Leaving Cape Wrath well to port with Stornoway our new destination. From here we will have the next day to explore the sites of Gearannan black house village and the Callanisch standing stones. When we set sail for Ullapool we end an epic journey. Passing the Summer Isles in the footsteps of ancient explores!
The crew of Tecla were made very welcome by the local community in Ullapool in 2015, so the ship is back in the harbour in 2016 and starting all her Outer Hebrides and St Kilda voyages from here. Even further North than Eda Frandsen’s summer base in Mallaig. Ullapool is North of Skye, North of Torridon and level in latitude with the Shiant Islands.
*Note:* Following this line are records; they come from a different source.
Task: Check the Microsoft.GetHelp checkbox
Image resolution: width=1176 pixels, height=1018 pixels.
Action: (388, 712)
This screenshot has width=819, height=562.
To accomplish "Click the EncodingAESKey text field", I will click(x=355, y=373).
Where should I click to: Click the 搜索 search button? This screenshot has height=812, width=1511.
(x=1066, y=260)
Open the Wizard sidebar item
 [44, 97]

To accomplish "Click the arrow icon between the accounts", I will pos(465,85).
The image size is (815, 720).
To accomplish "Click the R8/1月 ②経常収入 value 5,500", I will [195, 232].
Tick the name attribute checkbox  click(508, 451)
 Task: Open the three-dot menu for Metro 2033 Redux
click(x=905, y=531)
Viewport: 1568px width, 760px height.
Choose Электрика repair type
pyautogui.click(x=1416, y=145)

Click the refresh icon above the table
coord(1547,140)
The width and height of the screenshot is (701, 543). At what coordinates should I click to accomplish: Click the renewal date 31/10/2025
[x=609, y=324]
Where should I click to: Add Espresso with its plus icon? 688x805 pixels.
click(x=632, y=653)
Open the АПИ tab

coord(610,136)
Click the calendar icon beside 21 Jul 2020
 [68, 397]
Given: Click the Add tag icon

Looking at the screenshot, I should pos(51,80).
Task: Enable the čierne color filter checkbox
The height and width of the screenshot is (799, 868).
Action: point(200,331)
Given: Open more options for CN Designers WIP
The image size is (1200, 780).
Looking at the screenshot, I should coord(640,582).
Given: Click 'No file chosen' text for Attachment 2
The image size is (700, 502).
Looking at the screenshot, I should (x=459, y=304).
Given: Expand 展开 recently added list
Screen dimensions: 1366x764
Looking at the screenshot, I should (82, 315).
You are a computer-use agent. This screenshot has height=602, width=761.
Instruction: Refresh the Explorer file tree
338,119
For the open stretches it would be typical North Atlantic Ocean sailing which can be storms, rain squalls, strong winds and big swell, but might also be benign, blue and sunny with light winds. It all depends on the high and low pressure systems, but once you are out there, you can run but you cant hide until the next group of islands. Temperatures would be similar to sailing in NW Scotland at this time of year and the seas are still warm enough to swim in. Within the Archipelagi of Shetland and Orkney you have coastal type sailing similar to the Scillies or Hebrides with flat bits and tidal races. probably not the trip for those prone to seasickness.
Whether you are an experienced sailor or a complete beginner, the professional crew will train you to be guest crew from the moment you arrive, with the intention that everybody works together to sail the ship. The common thread to all Classic Sailing holidays is ‘Hands on’ participation on ships that use ropes, blocks and tackles and ‘people power’ to set sail.
We cater for a wide range of ages and physical abilities and how much you are expected to do varies a bit between vessels. See the vessel tab above which explains all about the ‘sailing style’ and what to expect in terms of hands on participation. There is a lot of information about day to day life, the ships facilities and accommodation on the vessel pages.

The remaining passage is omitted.